The Condition of College and Career Readiness, (Iowa City, IA: ACT, 2010)
This analysis of the 2010 results from ACT’s college admissions assessment reveals the proportion of assessed students who are prepared for college-level work in reading, English, math, and science. (That means having at least a 50 percent chance of obtaining a B or higher in a first-year credit-bearing college course, or a 75 percent chance of getting a C.) As in earlier years, the findings are distressing: Fewer than a quarter of students met these college-readiness benchmarks in all four subjects, while 28 percent didn’t meet a single benchmark, and an additional 15 percent met only one. On the up side, the report did reveal a strong correlation between taking a core liberal arts curriculum in high school—four years of English and three years each of mathematics, science, and social studies— and meeting the benchmarks. Students who took additional courses beyond that core were even likelier to attain the benchmark scores. These data underscore the fact that all students need a rigorous, content-rich curriculum that is grounded in high standards—and the fact that we have a long way to go before all of them are truly “college and career ready.”
Yes We Can: The 2010 Schott 50 State Report on Public Education and Black Males (Cambridge, MA: The Schott Foundation, August 2010)

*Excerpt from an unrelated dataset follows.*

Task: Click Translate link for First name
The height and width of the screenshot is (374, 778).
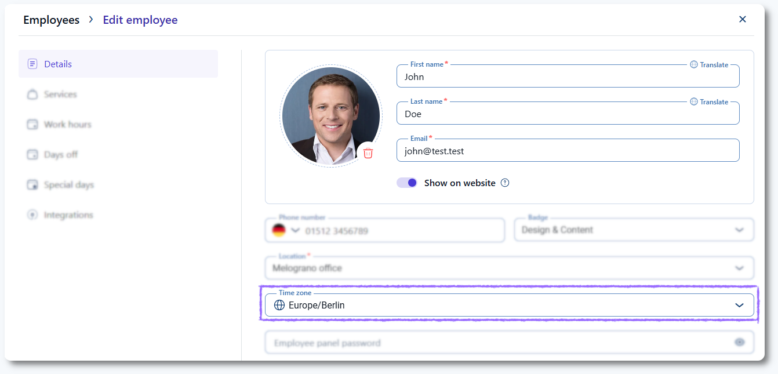Action: pos(709,65)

What if, instead of our current high-school graduation rate of 71 percent, the U.S. actually faced a rate of 47 percent? According to this report, that’s the situation for black males. In more than a few places, more black males enter prison than graduate from high school. In bottom-of-the-barrel New York State, their graduation rate is 25 percent. The report lays the blame on numerous doorsteps: Black males are punished more severely for the same infractions and more likely to be misclassified as needing special education. But it doesn’t have to be this way. The report illustrates with Newark, where due to a large influx of Abbott dollars, the graduation rate gap between white and black boys has closed significantly since 2001-02. The report implies that more money is what makes the difference, yet more resources, badly used, would hardly solve the problem. Still, this report reveals documents a large problem and reminds us of an important challenge for education policy and practice, with implications, of course, that go far beyond education.